Time had elapsed, it was the last play of the game and a PK was awarded. The referee, when asked, told the players that they could not take the scrum option.

:confused:

I was always under the impression that all of the options we're still open - even if time had elapsed. Kick at goal and tap kicks - obvious. Kick for touch, but when the ball enters touch that's full time. I had also never heard of blowing for full-time because someone opted for a scrum.

As far as I'm aware (and until otherwise informed, am concerned), the scrum can be taken as it is the penalty.

Have I missed something here?

Mike Whittaker
30-10-05, 20:10
Thanks for this... It is what I thought the ref said, but nobody picked up on it and indicated that they still did have the option. And in interview they did not talk to the player who spoke to the ref.

Maybe we didn't catch it all and ref was pointing out that there could only be one scrum and no resets etc..... Maybe.... :rolleyes:

Ricampbell
30-10-05, 20:10
If this is the game I think you are talking about the Ref didn't say you couldn't have a scrum he just said that was time! Not sure if the players new what he meant but that was what he said (I was wired in). If it is not the game you are talking about then the referee has no right to say this as you can opt for a scrum from a penalty even if time is up.

Ross

didds
30-10-05, 20:10
... and if the scrum IS the penalty o[prion and it needs resetting it gets reset - the "completed" scrum IS the penalty and until it is finished the penalty is not exhausted - in the same way that if a kick was teed up and then fell off the tee it can be replaced.

didds

Simon Griffiths
30-10-05, 21:10
I believe we are talking about the same match Ricampbell, but I am sure (as was others watching with me) that he said "No time for the scrum" as he shook his head to the player - there's certainly no other explanation for the resultant decision from the captain.

Actual event aside, let's talk hypothetically now. Although there is already a very strong contender to the answer - scrum CAN be taken.

OB..
31-10-05, 00:10
I'm sure I remember this happening fairly recently in a game on TV that Chris White was refereeing. The scrum was reset a couple of times. Anybody have a working memory?

§ DATASET SECTION

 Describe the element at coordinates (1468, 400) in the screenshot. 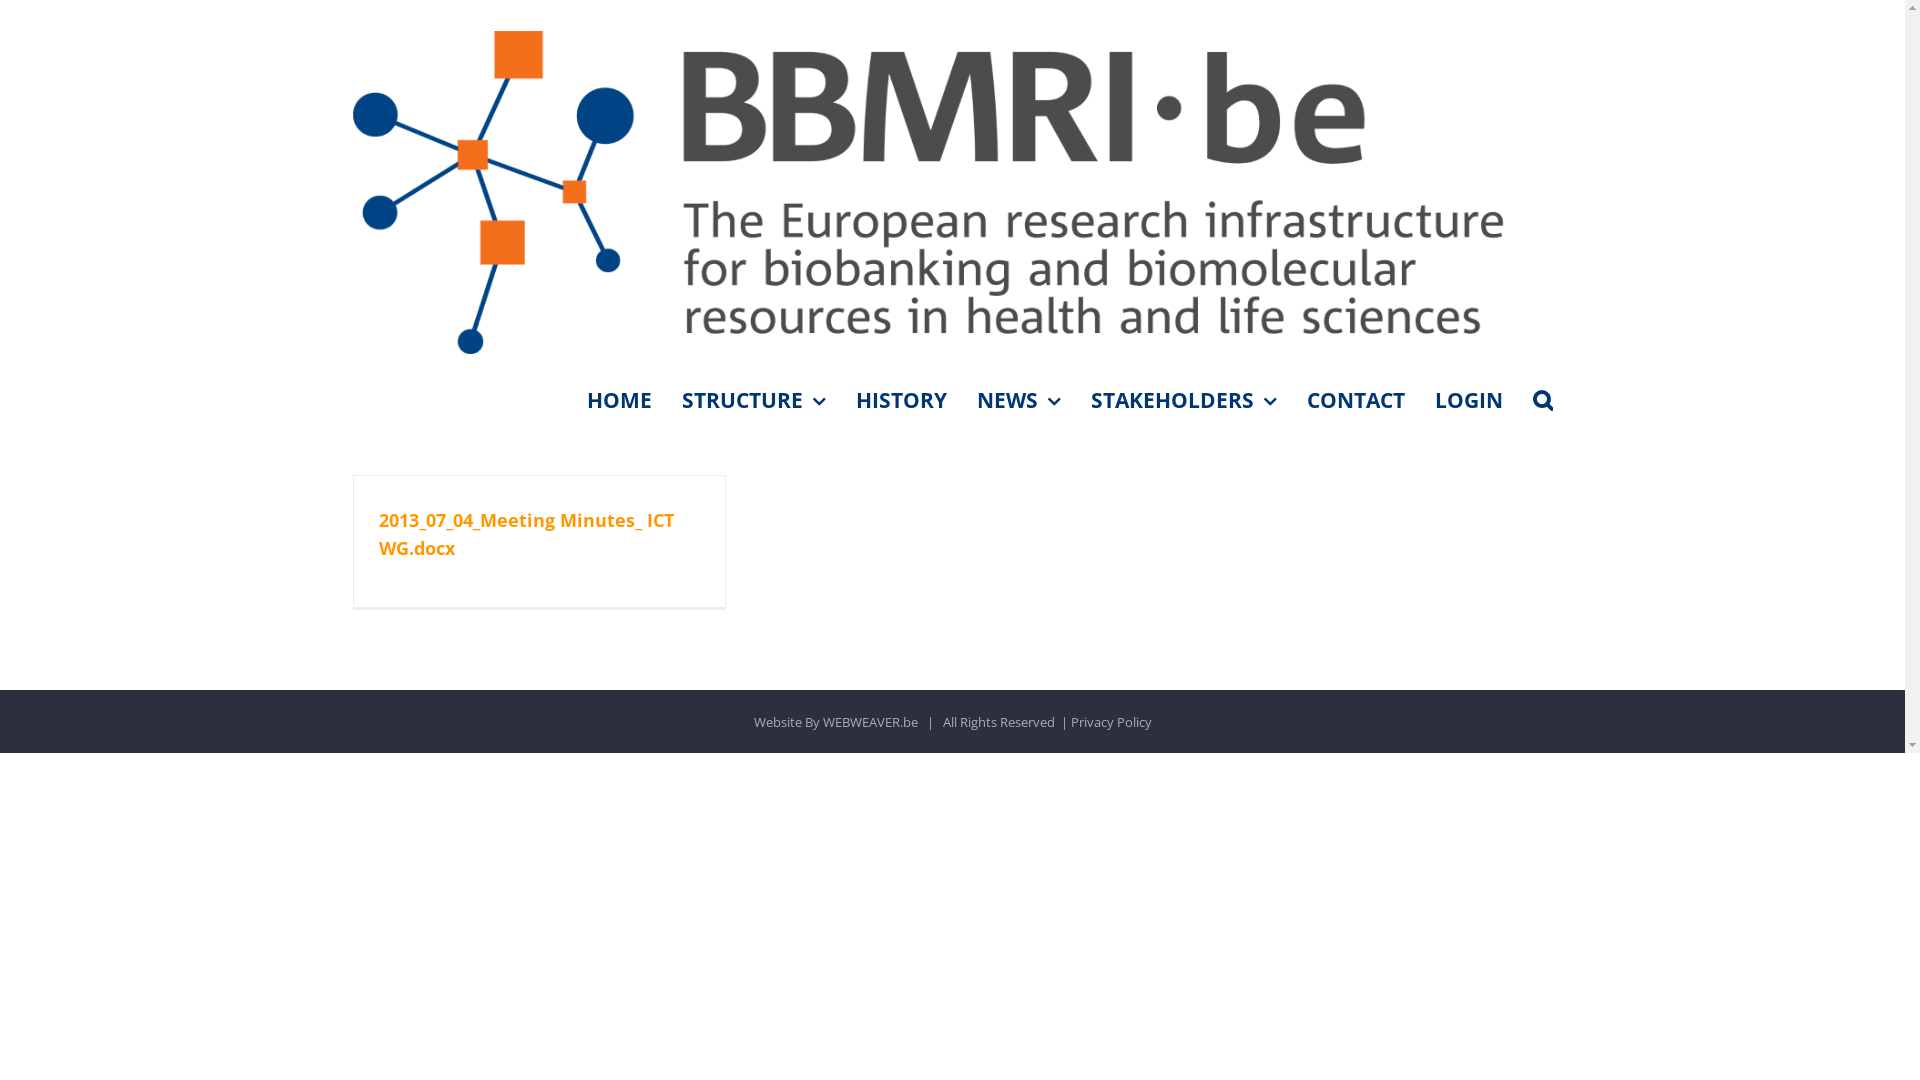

§ WHAT YOU HAVE TO DO
In the rugby forum thread, who does OB.. recall refereeing a recent televised game in which the scrum was reset a couple of times?

§ RESULT OF THIS TASK
Chris White